**** GIVEN PASSAGE ****
On 07/07/17 17:04, Dmitry Petrashko wrote:
On 7 Jul 2017, at 17:17, Maurizio Cimadamore wrote:
I understand. In our mind, 'var' is simply a way to tell the
compiler "type missing here, please fill it out" - and we'd like
to keep the type inference as orthogonal as possible from other
related semantics.
This is also how it behaves in scala if you don’t ascribe the type in
pattern. The type will be filled in by typer. Based on
http://cr.openjdk.java.net/~briangoetz/amber/pattern-match.html
<http://cr.openjdk.java.net/%7Ebriangoetz/amber/pattern-match.html>
|exprswitch(b) { case Box(var n) -> n; }; |
is equivalent to this in Scala:
|x match { case Box(n) => n; }; |
Or am I misinterpreting?
They are the same yes. What I was trying to say, is that when there's no
manifest type you seem to let 'null' in (because of the lack of
instanceof under the hood), so two similarly looking patterns have
different behavior w.r.t. nulls, which I'm not wild about (but I have
never noticed it either having used Scala :-))
****
> PROBLEM 1: Render the part of the records that opens with the line containing "Viewport: 940px width, 640px height." and runs through the end of the records as a Markdown table with columns Row and Line, skipping blank lines and leaving out the pictures.
**** DATA FOR THIS EXERCISE ****
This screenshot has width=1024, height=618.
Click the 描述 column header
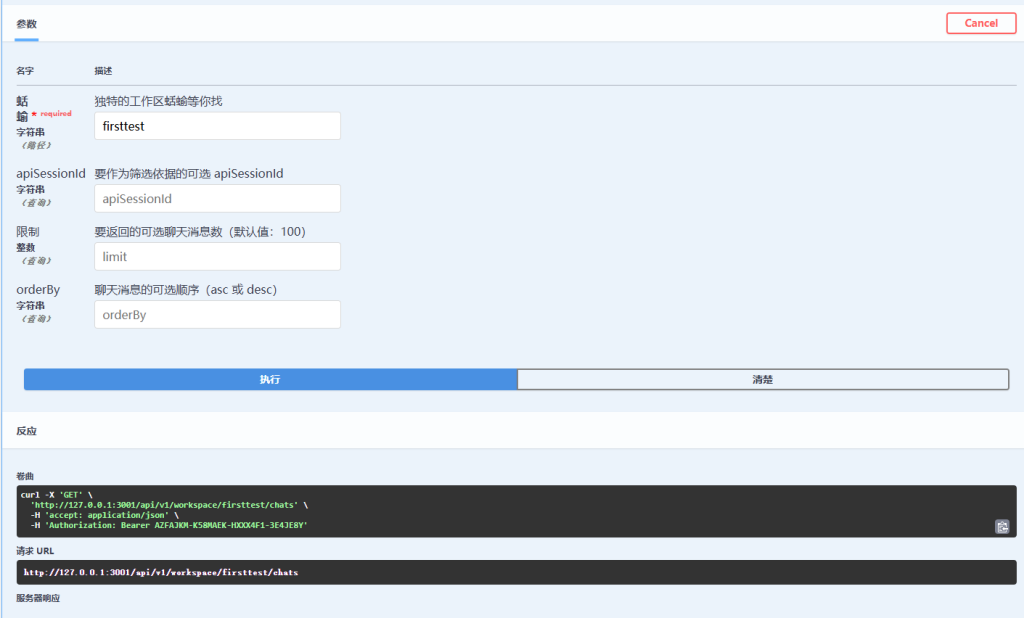[103, 71]
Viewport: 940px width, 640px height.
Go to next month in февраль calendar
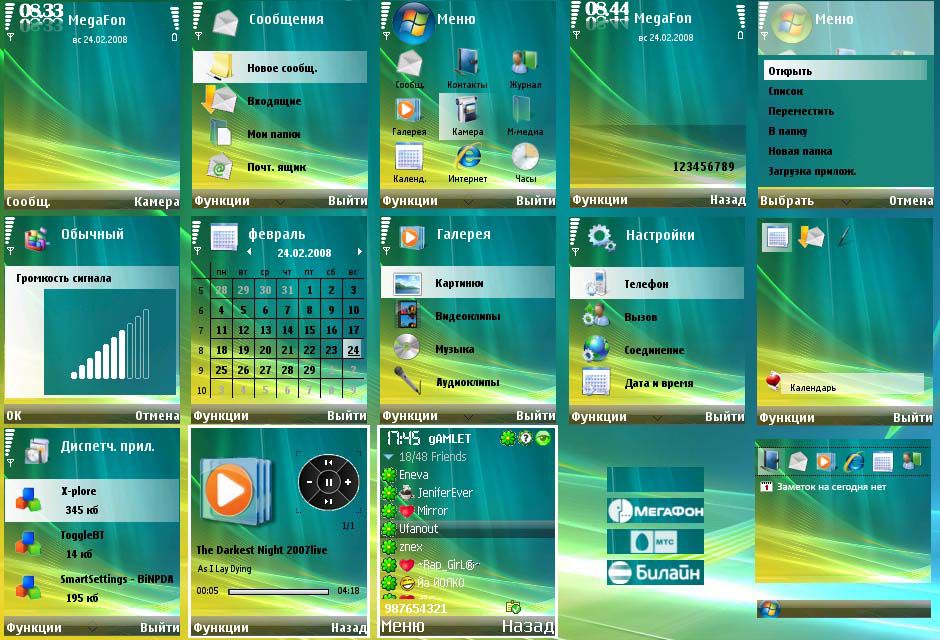tap(358, 252)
****
> PROBLEM 2: Summarize the email exchange about 'var' in patterns in two sentences.

> FULL SOLUTION 1:
| Row | Line |
|---|---|
| 1 | Viewport: 940px width, 640px height. |
| 2 | Go to next month in февраль calendar |
| 3 | tap(358, 252) |

> FULL SOLUTION 2: One writer describes 'var' as a way to tell the compiler to fill in a missing type, keeping type inference as orthogonal as possible from related semantics, and the other says Scala behaves the same way when no type is ascribed in a pattern. The reply agrees that the two are the same but objects that leaving out a manifest type seems to let null in, so two similar-looking patterns behave differently with respect to nulls.